▸ EXERCISE DIRECTIONS:
Reproduce the lines below word for word, from the first one down to the one containing "Looking at the". Leave out the pictures.

▸ RECORDS SUPPLIED:
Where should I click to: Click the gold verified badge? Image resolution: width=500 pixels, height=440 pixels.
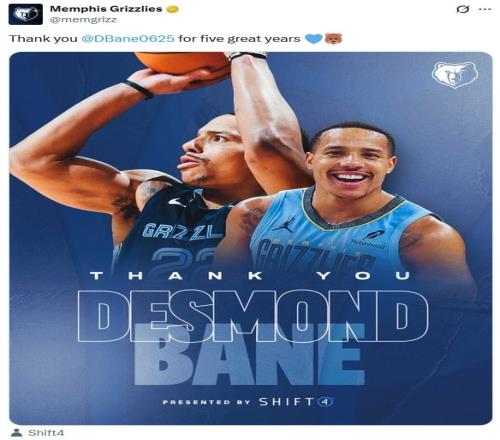tap(173, 9)
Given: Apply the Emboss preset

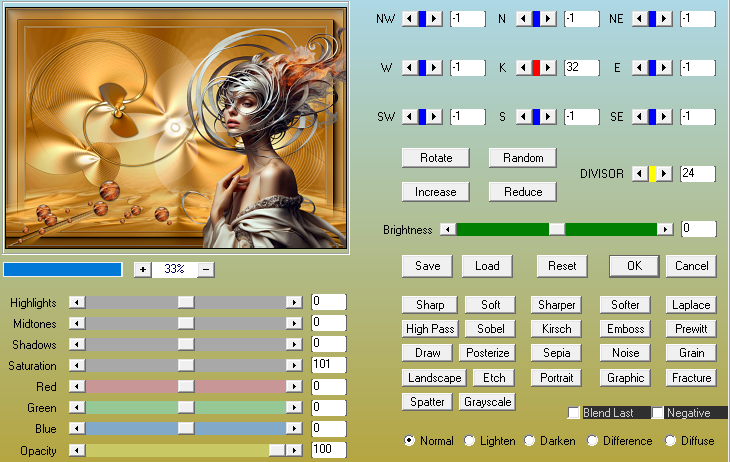Looking at the screenshot, I should tap(625, 329).
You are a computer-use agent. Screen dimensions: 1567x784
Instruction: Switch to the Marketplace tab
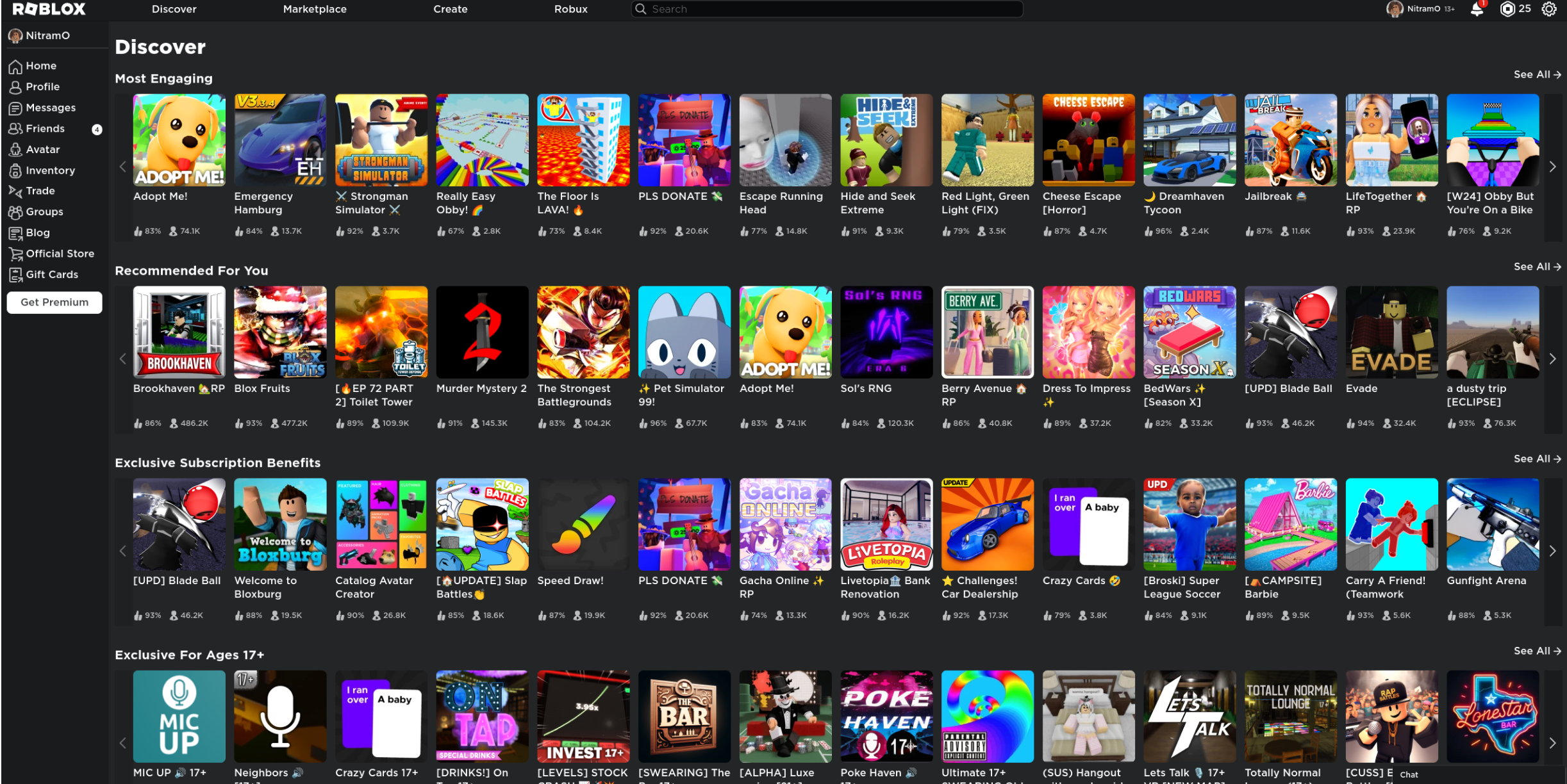315,9
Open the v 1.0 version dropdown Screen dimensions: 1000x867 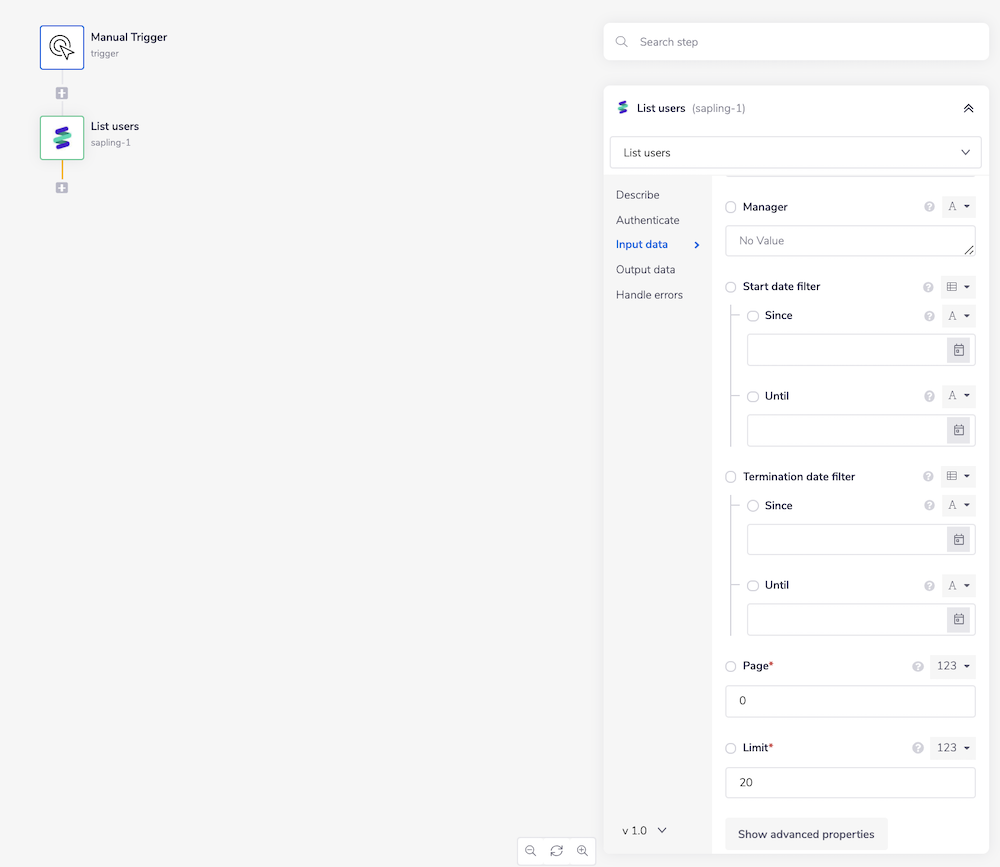644,831
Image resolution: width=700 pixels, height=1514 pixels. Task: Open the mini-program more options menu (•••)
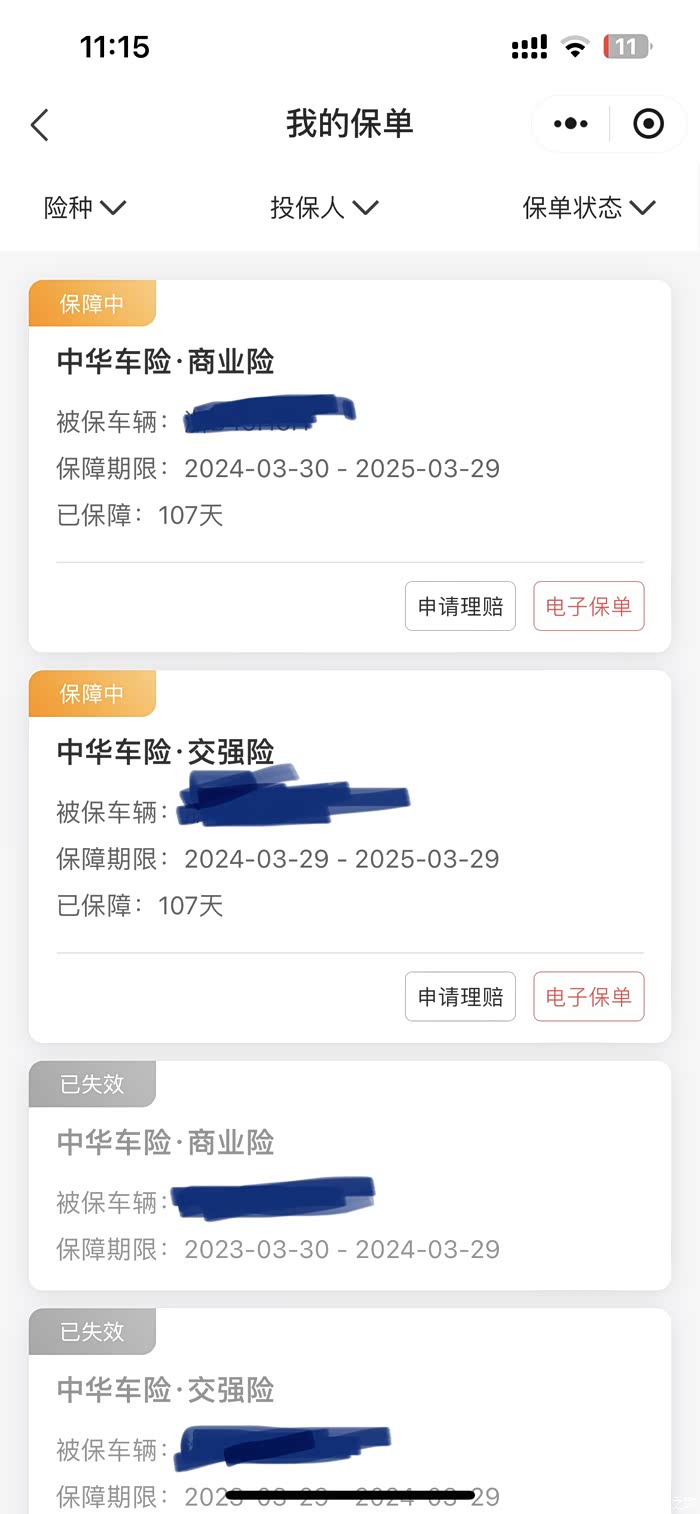[x=570, y=124]
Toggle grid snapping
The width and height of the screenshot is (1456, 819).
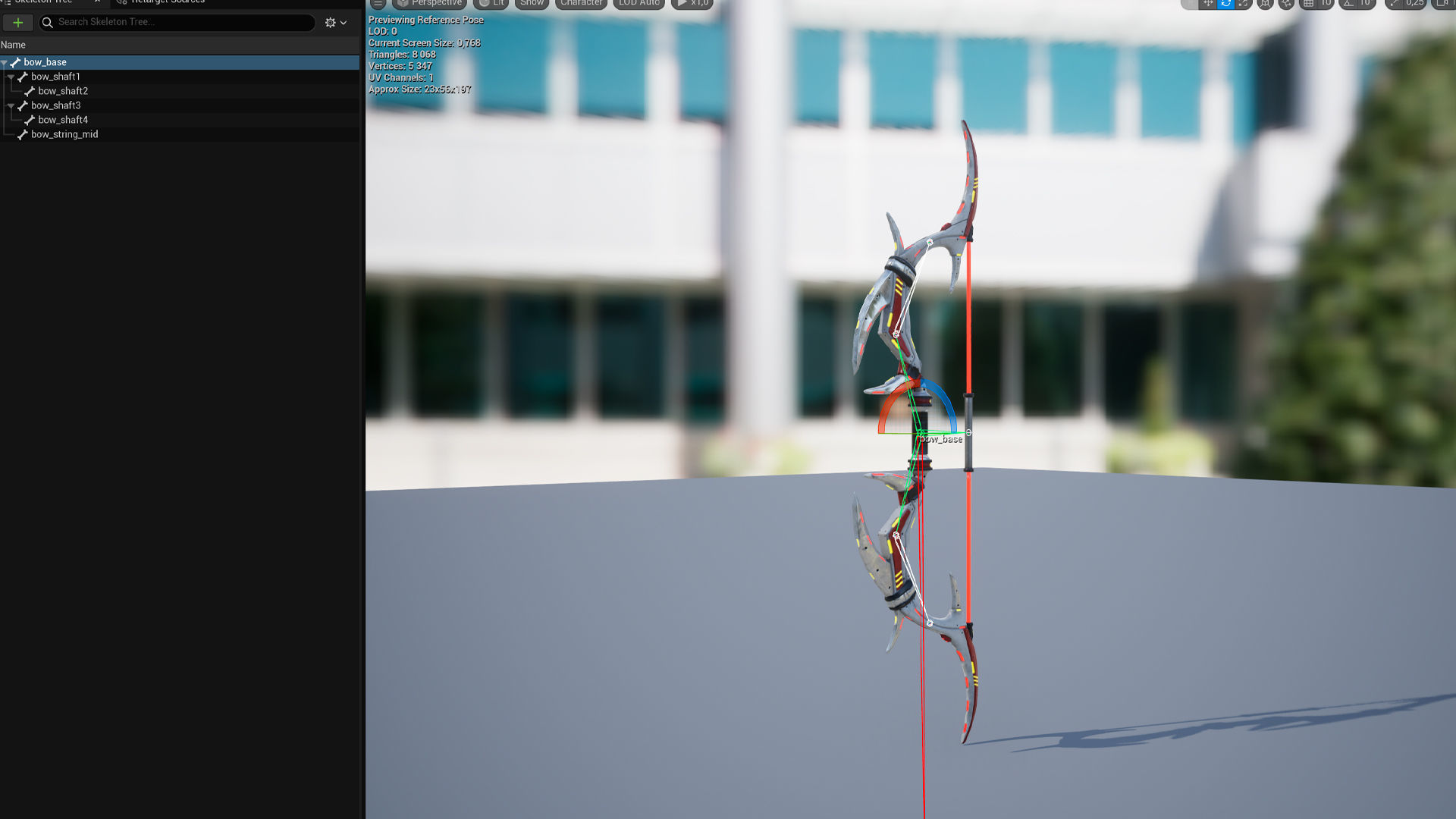tap(1309, 4)
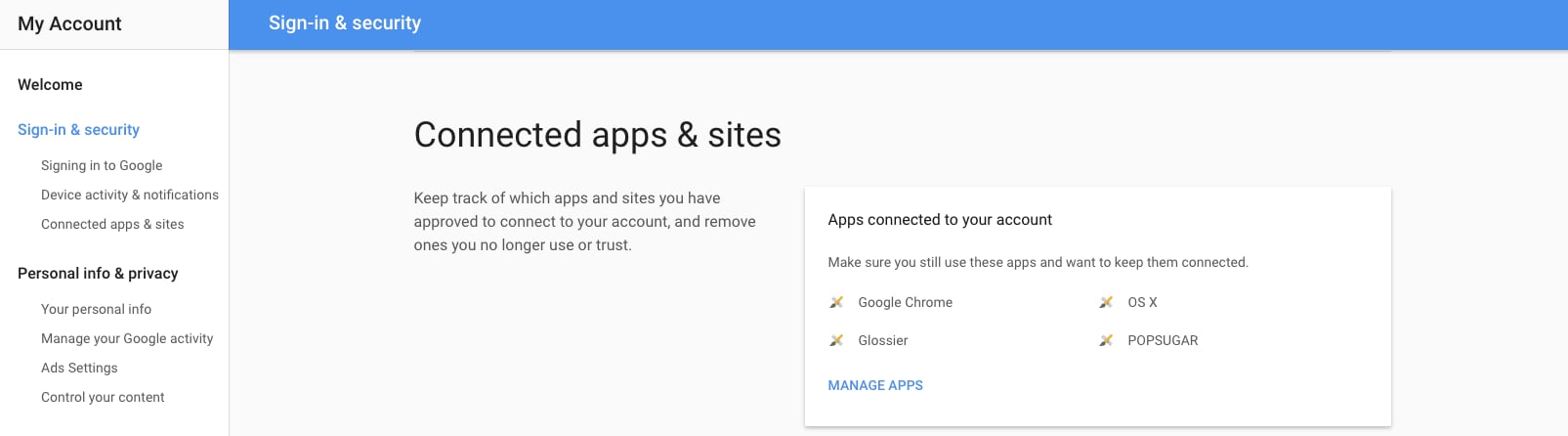Image resolution: width=1568 pixels, height=436 pixels.
Task: Select the Google Chrome connected app
Action: pos(905,302)
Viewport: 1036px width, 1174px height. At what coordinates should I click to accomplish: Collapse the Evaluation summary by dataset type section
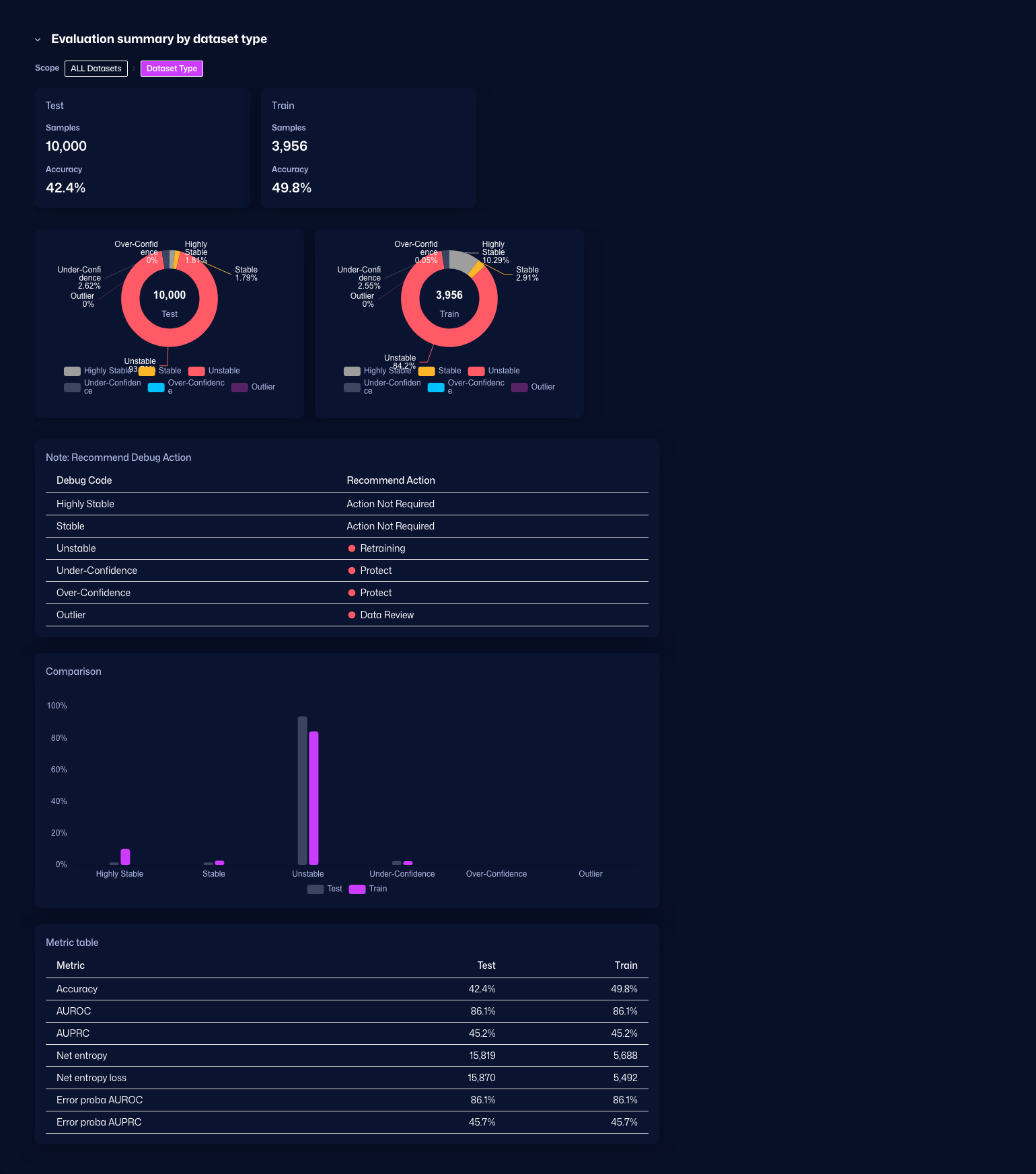38,40
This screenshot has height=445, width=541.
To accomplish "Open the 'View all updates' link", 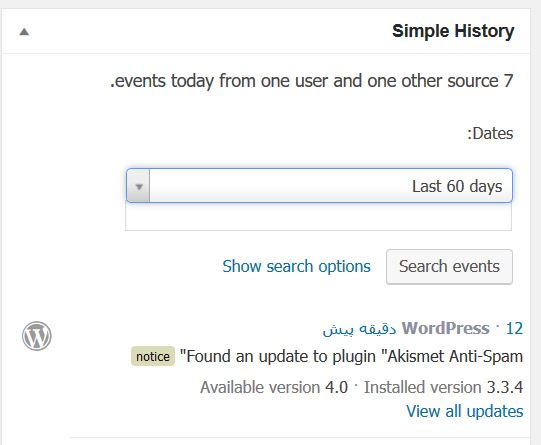I will point(465,411).
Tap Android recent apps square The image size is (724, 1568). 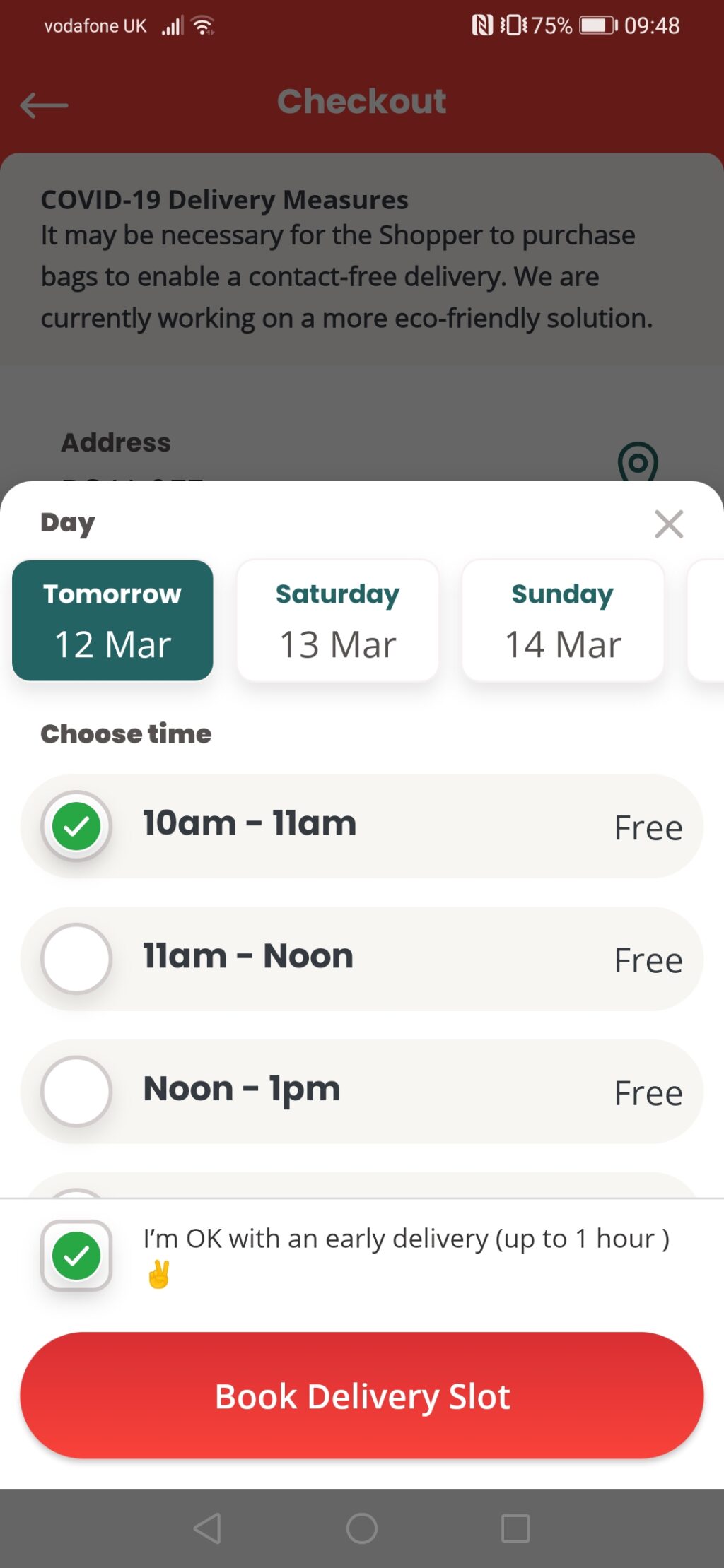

▸ REPLY:
Where should I click to: Click the gold verified badge? Image resolution: width=500 pixels, height=440 pixels.
tap(173, 9)
Given: Apply the Emboss preset

Looking at the screenshot, I should tap(625, 329).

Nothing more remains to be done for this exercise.